▶ **Task**: Please work out how many of the lines below include "screenshot". Only the number should be given.

▶ **Provided records**:
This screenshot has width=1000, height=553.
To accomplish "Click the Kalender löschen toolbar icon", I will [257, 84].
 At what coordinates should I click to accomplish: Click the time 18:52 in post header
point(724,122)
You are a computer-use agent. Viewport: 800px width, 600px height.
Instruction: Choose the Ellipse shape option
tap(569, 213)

...

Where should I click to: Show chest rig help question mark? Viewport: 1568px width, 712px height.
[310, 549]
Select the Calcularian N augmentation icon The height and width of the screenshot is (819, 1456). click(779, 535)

▶ **Expected answer**: 2